Although fibromyalgia is identified as a syndrome – a medical issue consisting of multiple symptoms and conditions such as chronic pain, sleep difficulties, cognitive impairment, several tender points and serious fatigue – many researchers believe the syndrome to be both real and a condition not to be grouped with rheumatoid arthritis, psychological issues or strictly somatic problems. Fortunately for many patients who suffer from fibromyalgia, there are a number of doctors who believe it is a valid health problem. This has become true even for several doctors who formerly considered a fibromyalgia diagnosis to be a last resort for doctors who could not diagnosis any other medical condition or who believed patients were claiming symptoms as an excuse for being prescribed drugs to treat their unknown depression, fatigue and/or pain.[5]

The reasons doctors have changed their minds may vary. Some, such as Fitzcharles and others, describe it as a belief the fibromyalgia source will be found in the “neurological domain with evidence of dysregulation of pain processing.” [6] Harth supports the diagnosis as being real as do many other physicians. In well-stated arguments in contradiction to those put forth by Wolfe, Harth states that saying fibromyalgia is “socially constructed” implies the disease does not have any physiological basis. In fact, the opposite seems to be true based on research to date. There is scientific evidence that clearly verifies physical manifestations, trigger points and other factors related to fibromyalgia. As Sarkozi reports, individuals who have FMS demonstrate what is called a malfunction or abnormality affecting their ability to synthesize pain properly. It is what Sarkozi refers to as “central sensitization-driven abnormal pain-processing.”[7] This can be seen in functional MRI studies where FMS patients and those without FMS were both exposed to a minor pain. The FMS patients had signficiantly more brain activity on the MRI than the non-FMS patients. This supports the theory that FMS patients respond to pain differently than those people without FMS.

One day, the controversy concerning fibromyalgia will be resolved through research. Until it is resolved, those who have fibromyalgia will probably continue to be experience derisive comments, disparaging remarks and expressions of disbelief. Sufferers will continue to undergo stigmatization by many in the medical profession, as well as friends, fellow workers and family members. Many fully believe that continued medical research will legitimize fibromyalgia as a medical condition or disease and lead to specific treatments.

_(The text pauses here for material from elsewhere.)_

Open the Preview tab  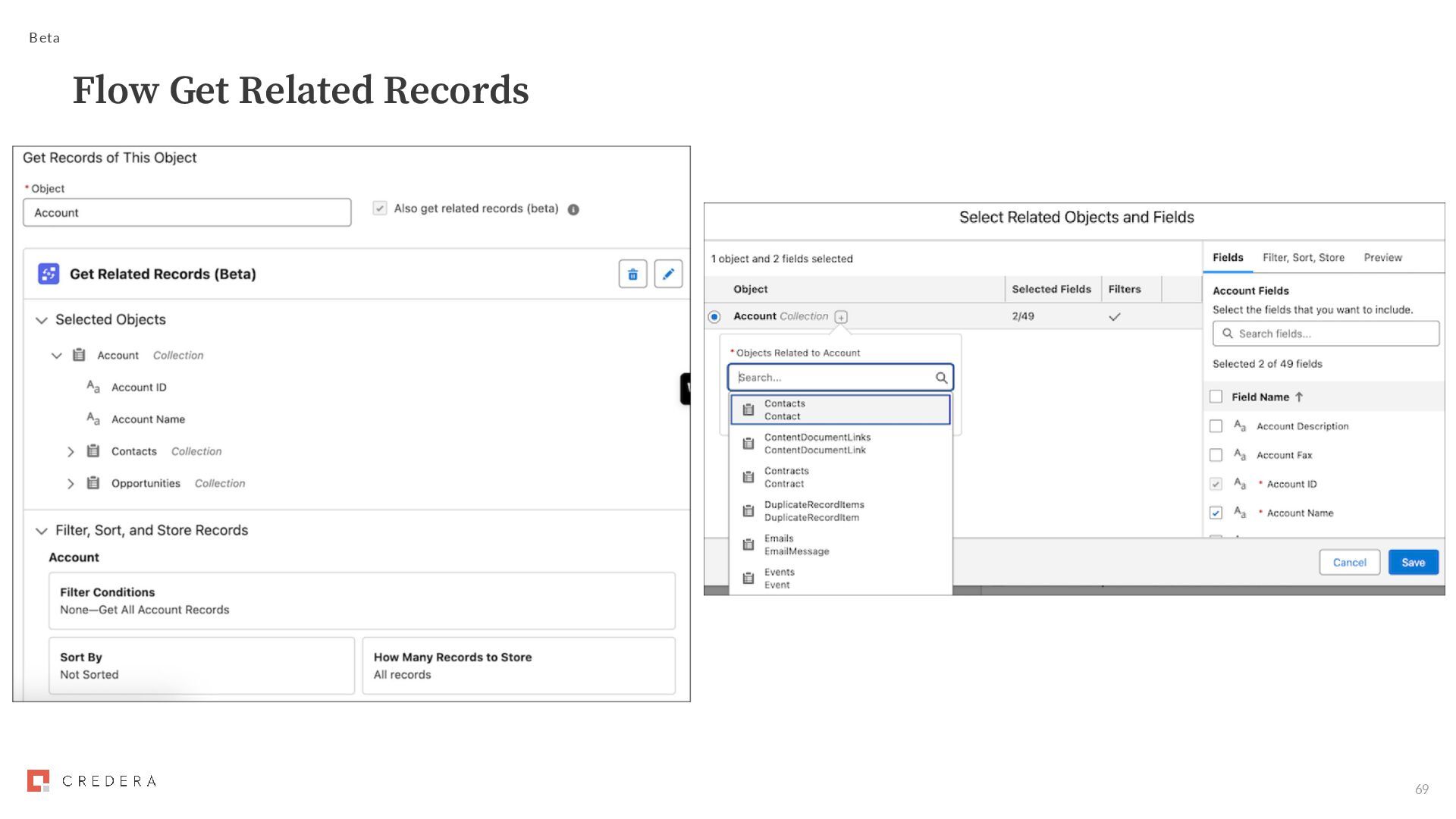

[1] Wolfe F (2009). “Fibromyalgia Wars.” J Rheumatology, 36(4):671-8.

[2] Hall, MB (2009). The Fibromyalgia Controversy. Amherst, NY: Prometheus Books.

[3] Ehrlich, GE (2003). “Pain is real; Fibromyalgia Isn’t.” Journal of Rheumatology, 30 (8):1666-1667.

[4] Harth, M; and Nielson, W (2009). “War Is Over. Give Peace a Chance (with apologies to the late John Lennon).” The Journal of Rheumatology, 36(12): 2837-2838.

[5] Shaw, G (2009). “Fibromyalgia: Is Fibromyalgia Real?” Neurology Now, 5 (5):29-32.

[6] Fitzcharles, MA; and Yunus, MB (2011). “The Clinical Concept of Fibromyalgia as a Changing Paradigm in the Past 20 Years.” Pain Res Treatment, 2012 (2012):184835.

[7] Sarkozi, J (2009). “Fibromyalgia and the Fallacy of Pain from Nowhere.” J Rheumatol, 36(12):2836-2837.